Question

What is the area of a regular hexagon circumscribed inside a circle with a radius of $1?$

Answer 1

Hint: We will cut the given regular hexagon into six pieces of equilateral triangles. Then we will use the Heron’s formula to find the area of one triangle since each triangle is similar to each other. And then we can multiply this area with six to get the total area of the regular hexagon.

Complete step-by-step answer:
Let us consider the given problem. We are asked to find the area of a regular hexagon circumscribed inside a circle of radius $1$ unit.

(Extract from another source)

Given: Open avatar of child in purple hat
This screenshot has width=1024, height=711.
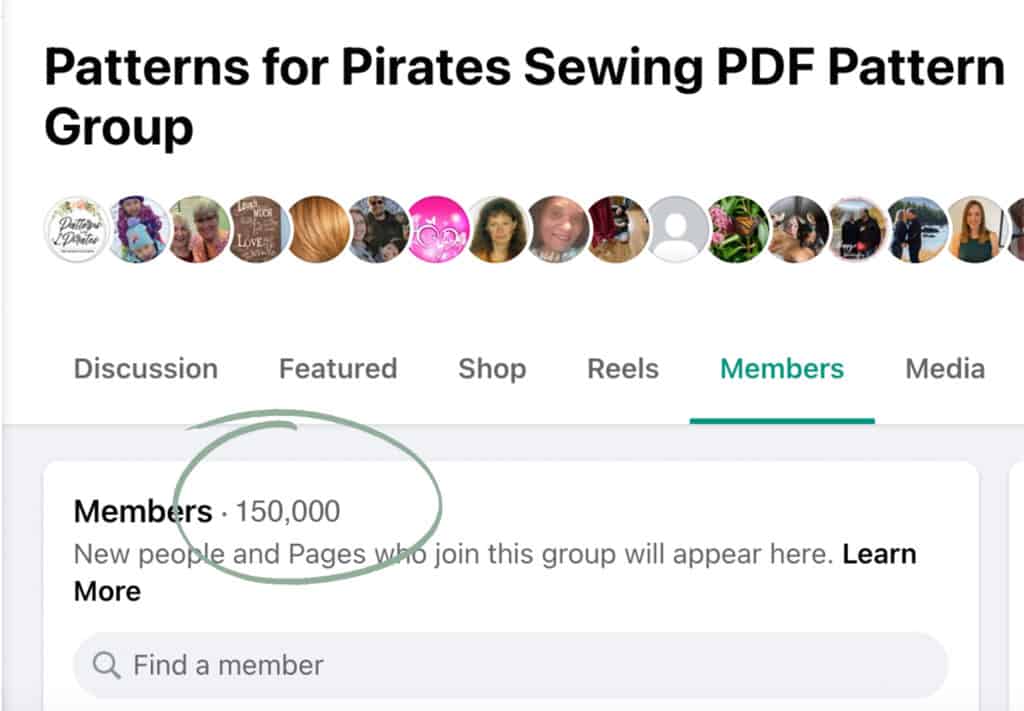Looking at the screenshot, I should pos(138,229).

So, that means, each side of the hexagon is equal to $1$ unit.
Now, let us divide the hexagon into six equilateral triangles.
Now, we will consider only one of the six equilateral triangles.
Since it is an equilateral triangle, all sides are equal to $1$ unit.
Therefore, the perimeter of the triangle is equal to $2s=3.$
We will get, the half of the perimeter $s=\dfrac{3}{2}.$
Now, we will use the Heron’s formula to find the area of the triangle.
We will get $area=\sqrt{\dfrac{3}{2}\left( \dfrac{3}{2}-1 \right)\left( \dfrac{3}{2}-1 \right)\left( \dfrac{3}{2}-1 \right)}.$
This will give us $area=\sqrt{\dfrac{3}{2}\dfrac{1}{2}\dfrac{1}{2}\dfrac{1}{2}}=\sqrt{\dfrac{3}{16}}.$
And now we will get, the area of the triangle is equal to $area=\dfrac{\sqrt{3}}{4}.$
Hence the total area of the regular hexagon is equal to $area=6\dfrac{\sqrt{3}}{4}=\dfrac{3\sqrt{3}}{2}$ square units.

Note: We know that the Heron’s formula to find the area of a triangle with sides $a,b$ and $c$ and perimeter $2s$ is given by $area=\sqrt{s\left( s-a \right)\left( s-b \right)\left( s-c \right)}.$ We can also divide the equilateral triangle into two right triangle, then use Pythagoras theorem to find the height and then we will use the formula $area=\dfrac{1}{2}bh$ to find the area then multiplying it with two will give us the area of the equilateral triangle. We can multiply it with six to get the total area of the given hexagon.